# mistralrs-kv-cache
Trait interface for compressed KV-cache implementations in [mistral.rs](https://github.com/EricLBuehler/mistral.rs).
## Overview
This crate defines `CompressedKVCache` — the contract between inference engines and KV-cache compression libraries. Implementing this trait is the only requirement for integrating a new cache compression method.
```text
Inference Engine (mistral.rs)
|
v
CompressedKVCache trait <-- this crate
^
|
Compression Library (e.g. turboquant-rs)
```
## The Trait
```rust
pub trait CompressedKVCache: Send + Sync {
/// Prefill: store multiple tokens, return decompressed KV for attention.
fn prefill(&self, layer: usize, k: &Tensor, v: &Tensor, q: &Tensor)
-> Result<DequantResult>;
/// Decode: store one token, compute or prepare attention.
fn decode(&self, layer: usize, k: &Tensor, v: &Tensor, q: &Tensor,
config: &AttendConfig) -> Result<DecodeOutput>;
/// Tokens currently stored for a layer.
fn seq_len(&self, layer: usize) -> usize;
/// Reset all layers.
fn reset(&self) -> Result<()>;
/// Persistent memory usage in bytes.
fn memory_usage(&self) -> usize;
}
```
All methods take `&self`. Implementations are responsible for interior
synchronization (e.g. per-layer locks) so that calls for different layers
may proceed in parallel — this is what enables use cases like speculative
decoding where draft and target models run concurrently.
## Key Types
- **`DequantResult`** — Decompressed K, V tensors + optional `logit_bias` (e.g. QJL correction)
- **`DecodeOutput`** — Either `Fused(Tensor)` (implementation computed attention) or `Dequantized(DequantResult)` (caller runs SDPA)

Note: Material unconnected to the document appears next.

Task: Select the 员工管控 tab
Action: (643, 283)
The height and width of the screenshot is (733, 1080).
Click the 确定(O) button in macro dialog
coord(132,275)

- **`AttendConfig`** — Softmax scale + GQA group count
## Implementing a New Compression Method
1. Add this crate as a dependency
2. Implement `CompressedKVCache` for your cache struct
3. Register it in the inference engine's cache factory
4. All model implementations automatically benefit — no per-model changes needed
## Known Implementations
- [turboquant-rs](https://github.com/SaschaOnTour/turboquant) — 3-4 bit PolarQuant with optional QJL correction
## License
Licensed under either of [Apache License, Version 2.0](LICENSE-APACHE) or [MIT License](LICENSE-MIT) at your option.